Space Access Update #89  8/25/99 
               Copyright 1999 by Space Access Society 

Stories This Issue: 

 - Sixth Anniversary of DC-X First Flight 

 - Congress On Break Till September - Space Funding Bills Status 

 - Miscellany - Rotary Rocket Reprieve, Kistler Gets Funding & Moves 
   Forward, NASA STAS Process Underway Again, Daimler-Chrysler and 
   Boeing Reveal Reusable Launch Plans, GAO Report On X-33 Overruns 

        Editorial: Sixth Anniversary of DC-X's One Small Hop 

On August 18th, 1993, a forty-foot boilerplate traffic-cone of a 
rocket rose a hundred-fifty feet above the New Mexico desert, 
translated three hundred feet sideways, then came down to a 
precision-controlled landing.  Not much of a flight - it was 
described at the time as a "bunny-hop" - but this was still a 
revolutionary milestone, for a couple of reasons: 

One, it was a reusable rocket, designed to be flown and flown again 
in days rather than months, by a ground crew of dozens rather than 
thousands, from a site set up from a few tractor-trailers rather 
than a huge industrial complex - all key factors in getting space 
launch costs down from their traditional astronomical levels. 

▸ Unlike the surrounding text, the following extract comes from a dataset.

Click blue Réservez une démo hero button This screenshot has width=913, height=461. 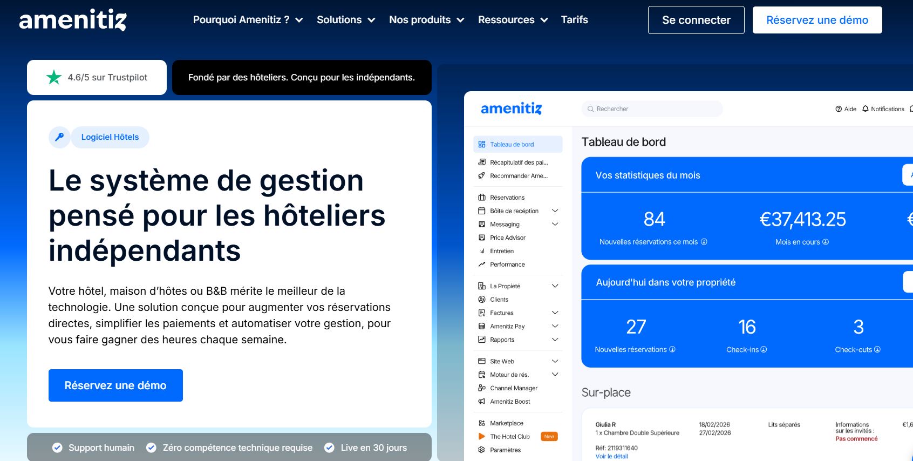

Two, this had been accomplished in less than three years from go-
ahead on less than sixty million dollars to first flight - radically 
faster and cheaper than the aerospace establishment had come to 
consider possible for such projects. 

If the original DC-X/DC-Y plan had not already grounded hard on the 
shoals of politics (SDIO imprudently added to DC-Y a (grossly 
premature) 25,000 lb payload requirement, leading the Congress to 
truncate the program at DC-X), we would likely by now have seen 
flight test of an aimed-at-orbital "X" DC-Y, one with no payload but 
test gear (and test pilots?) and no purpose but exploring what 
affordable reusable rocket spaceflight takes. 

We would by now very likely be a year or two into development of 
practical low-cost reusable space transports, rather than a year 
short of, fingers crossed that nothing breaks, demonstrating high-
cost single-stage-to-Utah reusable rocket flight. 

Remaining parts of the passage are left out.